El próximo 1 de abril se cumplen 80 años del fin de la Guerra Civil Española, un episodio que se pretendía cerrar aquel sábado de 1939, con un lacónico «la guerra ha terminado». Nada más lejos de lo que sería la realidad que le tocó vivir a la población civil durante la larga y triste posguerra. Sí atrás quedaban cientos de miles de muertos, tanto en trinchera como en paredón, lo que quedaba por venir en años sucesivos también acabaría con vidas, con demasiadas vidas, por los efectos del hambre y la miseria, que como siempre afectarían, de manera especial, a los que menos recursos tenían para campear tiempos de racionamiento, escasez y especulación.

Conservo los testimonios que un grupo de ancianos, alumnos del Taller de Historia Oral de la Universidad Popular, me proporcionaron hace varios lustros donde me contaron sus recuerdos de la posguerra, de manera especial los relativos a la primera etapa del franquismo. Muchos de ellos han fallecido, pero nos han dejado sus vivencias como testigos activos de su pasado y de su memoria.

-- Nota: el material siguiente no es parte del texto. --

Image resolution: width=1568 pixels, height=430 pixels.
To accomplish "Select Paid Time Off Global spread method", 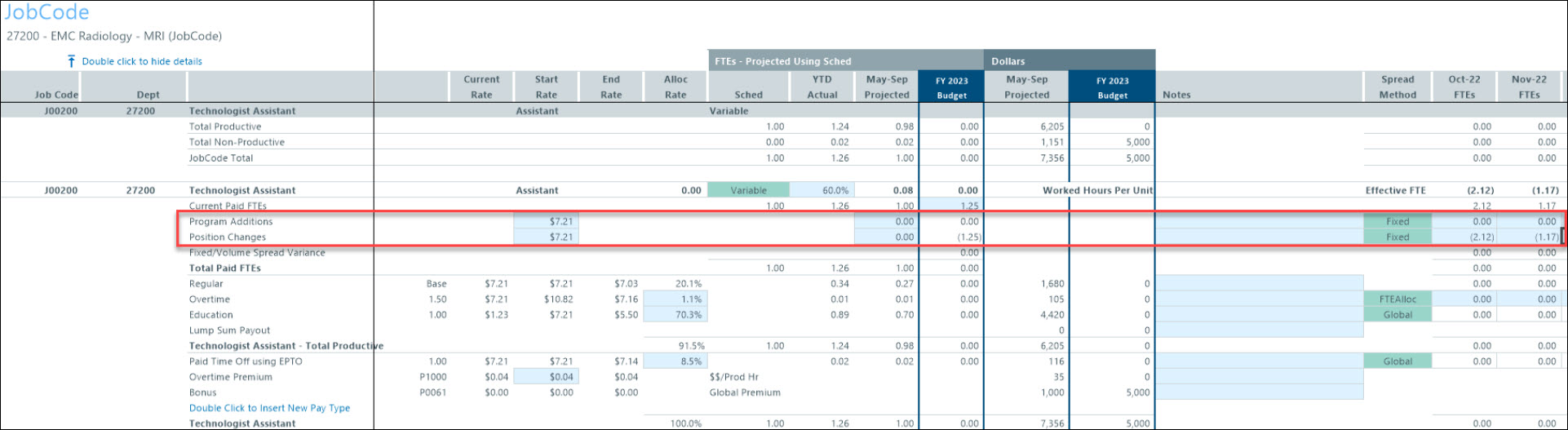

Domingo, se había casado en 1947 y el mayor regalo que recibió de unos tíos suyos el día de su boda, fueron dos sacos de harina, que era un tesoro para mitigar el hambre. Ya no tendría que comprar pan blanco que proporcionaban estraperlistas venidos de Sierra de Fuentes, aunque siguió acudiendo al comercio de la señora Catalina en la calle Caleros para suministrarse de garbanzos y poco más con la cartilla de racionamiento. «Menos mal que el vino no estaba racionado», destacaba Domingo. Primi, se había casado en 1941 y tuvo cartilla de racionamiento hasta su desaparición en 1952. Según contaba, el pan era negro, fabricado de harina de maíz y salvado y los desayunos eran a base de achicoria endulzada con sacarina, pues al café y al azúcar le llamaban «la pareja invisible» por lo difícil que era adquirirlos por vía legal. Sebastiana, pertenecía a una familia de carniceros, por lo que pudo esquivar el hambre cambiando carne por pan blanco. Recordaba cómo se tostaba la cebada para hacer café o las largas colas que se formaban para el cambio de los cupones de racionamiento por comida, en el comercio de Román en la calle Peñas y de pan en la Rumalda, también en la calle Peñas. La comida más normal era el puchero de garbanzos, que se acabaría por convertir en el menú forzoso de los pobres. Luna, había nacido en Madrid y llegó a Extremadura al poco de acabar la guerra, en su memoria habitaban tanto las imágenes de un Madrid asediado y hambriento, como de una Extremadura de prohibiciones y lutos. Recordaba que comprar dos panes blancos de estraperlo costaban 25 pesetas, y las patatas se pagaban a 6 pesetas el kilo, un capital para familias que, en el mejor de los casos, cobraban un jornal no superior a 5 pesetas/día. Ello exigía buscar remedios que en algunos casos pasaron por consumir la carne de las cigüeñas que habitaban los campanarios de la ciudad. Estos y otros testimonios nos pueden guiar por un tiempo difícil, al margen de la crónica oficial del momento.

Mientras una parte de la población padecía hambre y enfermedades gastrointestinales, que trasladaron a la tumba a miles de vecinos, el Ayuntamiento presumía, aquel 1 de abril de 1939, de tener un superávit de 883.122 Pts. y que por fin se iban a retirar los sacos terreros de la Plaza Mayor. Oficialmente la guerra había terminado, sus efectos se mantendrían durante demasiado tiempo.